The Carter review is about culture, not toilet paper
05 August 2015
In June 2015 Lord Carter published his interim report on operational productivity in NHS providers. If you are short of time flip straight to page 20 and read the two short paragraphs in the ’Next steps’ section. These are the most important part of the report to me because they highlight the differences between Lord Carter’s work and other approaches to procurement and efficiency benchmarking.
What did the Lord Carter review team do differently?
Firstly, Lord Carter kept his work simple and focused. That is not damning the work with faint praise - when I meet new non-executive directors of NHS providers they often want an initial route in to more detailed conversations about the efficiency of their organisations. The adjusted treatment index (ATI) created by the Lord Carter team does this.
Lord Carter sets a realistic timescale and a credible level of expectation for productivity improvements
The ATI is not perfect. It builds on existing reference cost indices and suffers from the same data quality issues, it is purely acute-focussed for the moment, it potentially under-represents the cost of complex specialised care and structural factors such as working across multiple hospital sites. I would not want my job to hang on whether my ATI was 104 or 108. But if I was on a board of a hospital, the ATI would be one of the first things I would look at to kick-start conversations internally and with other multi-site specialist trusts, for example, on how we could improve efficiency.

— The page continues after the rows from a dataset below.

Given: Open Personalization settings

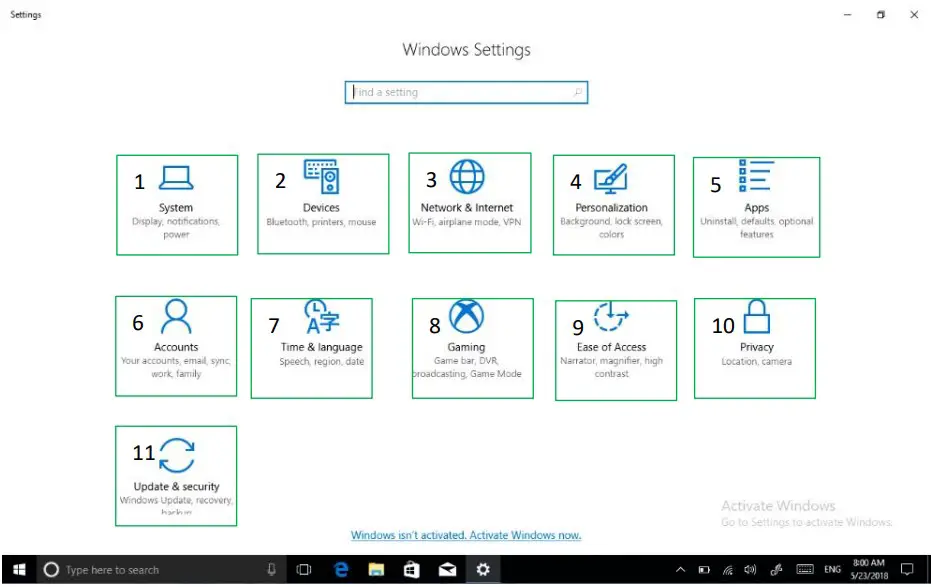Looking at the screenshot, I should tap(613, 204).
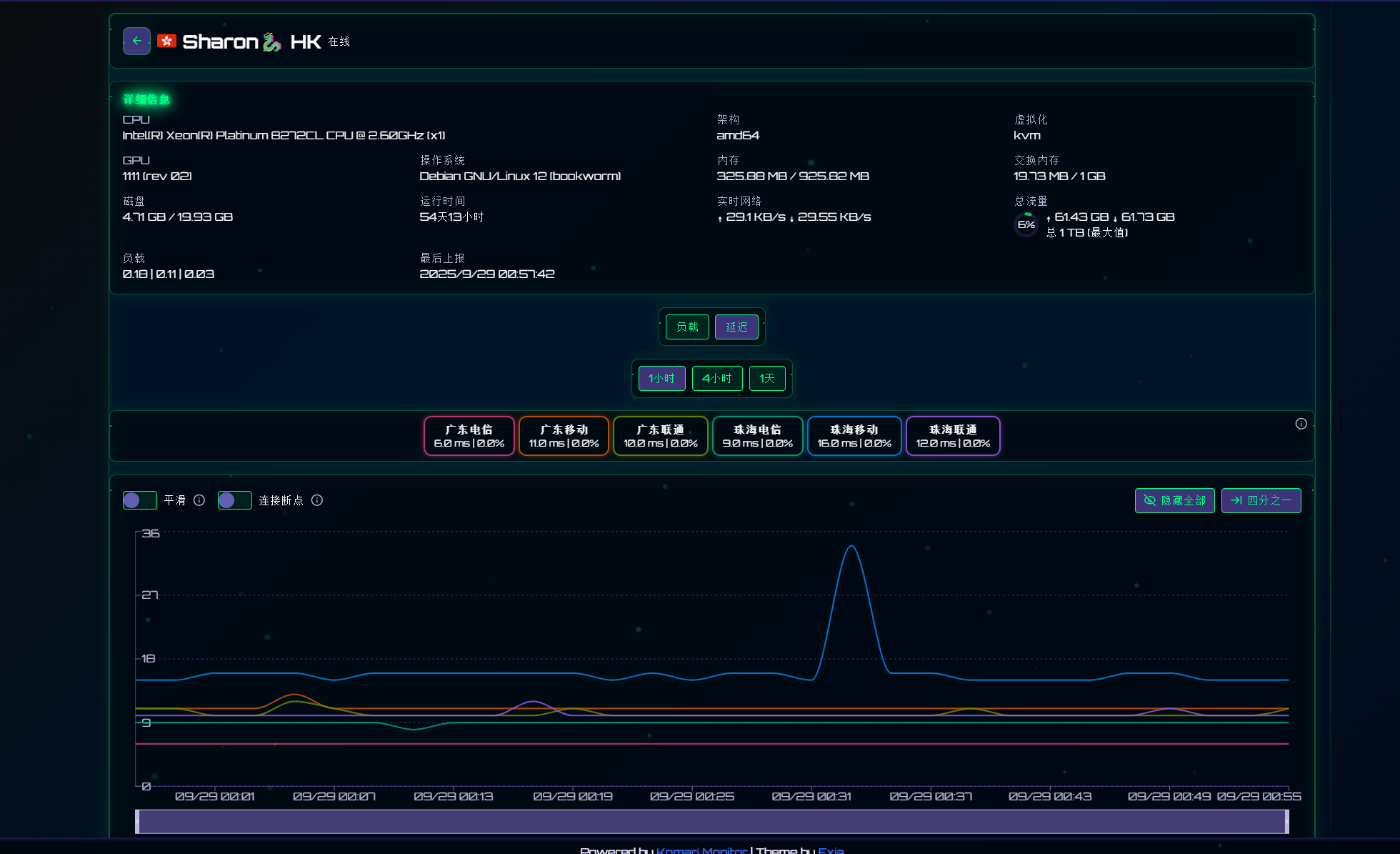Open the Komari Monitor footer link
The width and height of the screenshot is (1400, 854).
(701, 850)
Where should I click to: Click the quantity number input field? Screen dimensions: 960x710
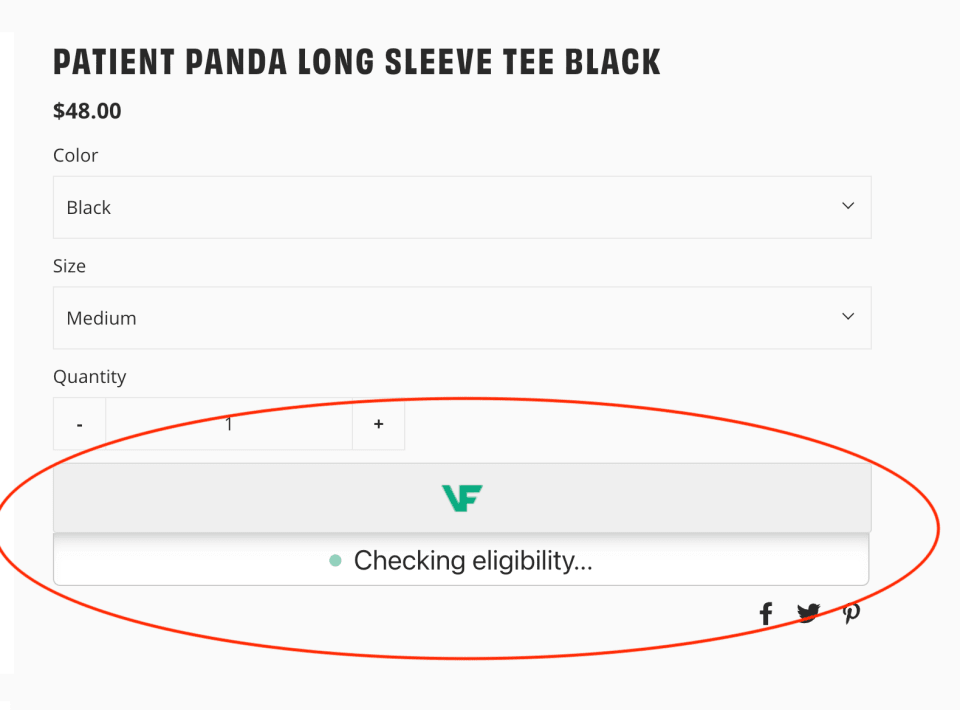click(229, 424)
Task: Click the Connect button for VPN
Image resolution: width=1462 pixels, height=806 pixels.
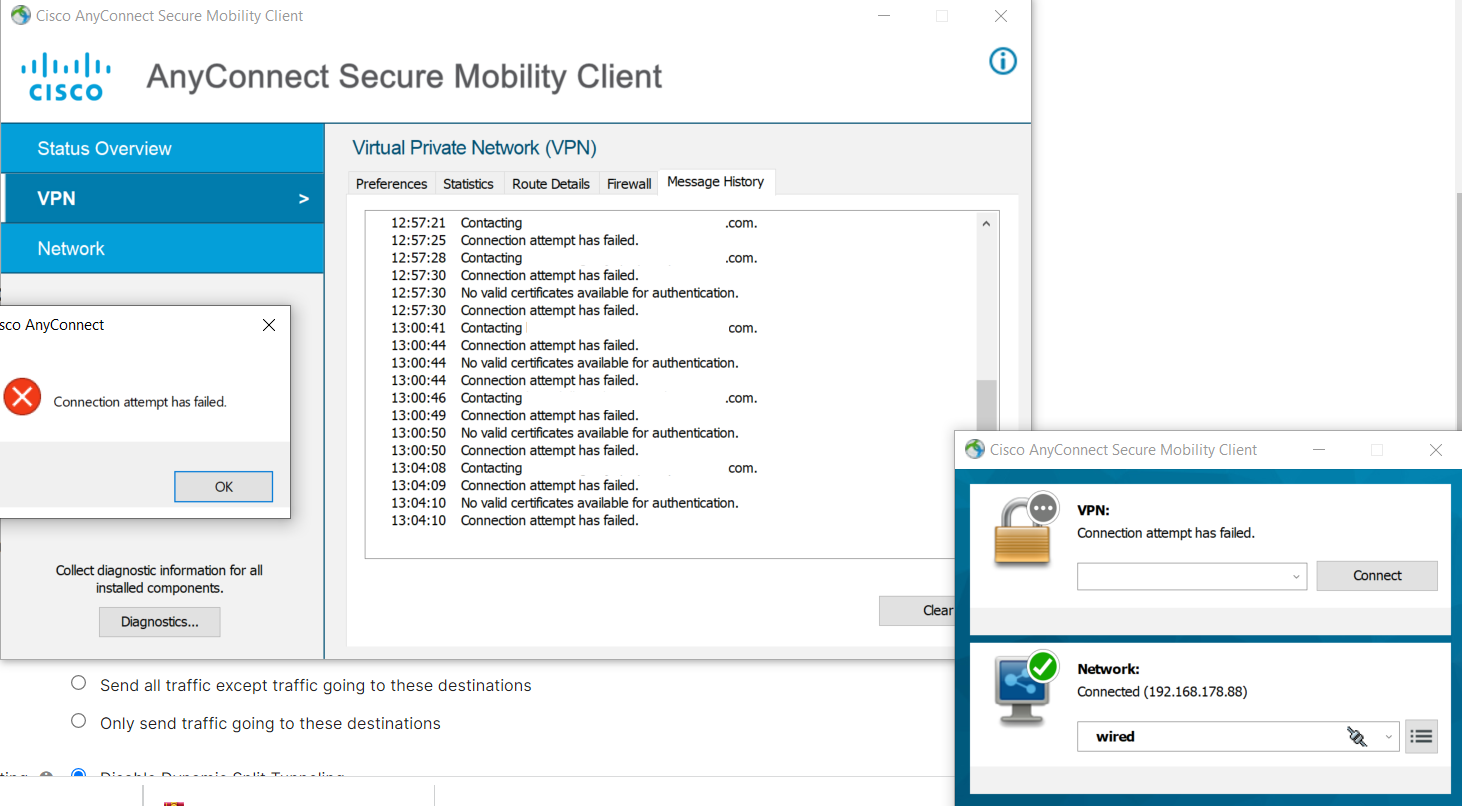Action: click(x=1376, y=576)
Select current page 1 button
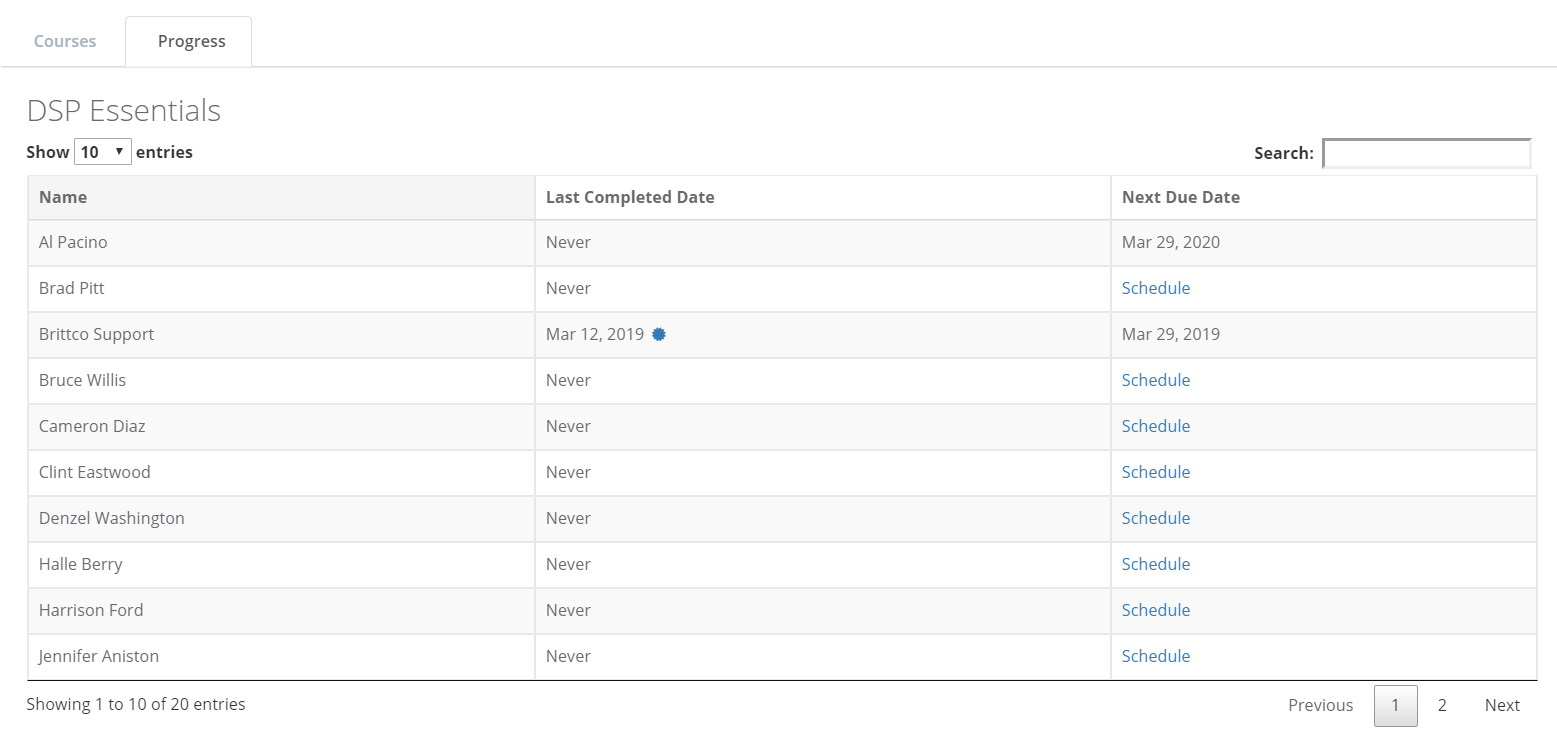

Secondly, Lord Carter sets a realistic timescale and a credible level of expectation for productivity improvements. Undeliverable savings over undeliverable timeframes defeat rather than inspire, and I have seen too many waterfall charts and financial bridges that assume heroic in-year savings.
The review makes clear that (i) it will take several years to realise these potential productivity gains, even with a lot of hard graft by NHS providers, and (ii) the improvements identified in the report are not the magic solution to the £22 billion efficiency savings the NHS needs by 2020/21.
When launching the NHS Procurement Atlas of Variation to compare the prices hospitals pay for common products, Dan Poulter said "we can celebrate the savviest buyers and shame the worst offenders for all to see". Lord Carter chose to go in a different direction with his engagement and messaging and this was the final and most important differentiating factor for me.
The Carter metrics were co-developed with a group of 22 NHS providers, and information was shared with the trusts prior to publication so they could sense-check the material as partners. We will never universalise best practice through the tyranny of the benchmarked price of toilet paper, because improvement is something you do with organisations, not to organisations.
The work of Lord Carter and his team has the potential to pay dividends for the provider sector and the public it serves
I understand the frustration from a central policy maker’s perspective, I really do. If you want NHS providers to further improve productivity then what ‘levers’ can you pull to get them to do it? You can write improvement trajectories into contracts, or make them a condition of accessing central funding support. But as Lord Carter points out, that will utterly fail to inspire the very people on the ground who must find the headspace to deliver these improvements in the face of rising operational pressures.
There is a lingering perception in some quarters that the provider sector is an archipelago of 240 islands which seek complete autonomy and shun collaboration, which look at a benchmark and stand pat if they are on the right side of the line but question the data if they are on the wrong side. I have seen the opposite over the last ten years – trust boards and staff that are hungry for new information and who reach out to learn and share good practice with each other to deliver better value for patients. Lord Carter and his team reflected this in their approach. As a result their work has the potential to pay dividends for the provider sector and the public it serves.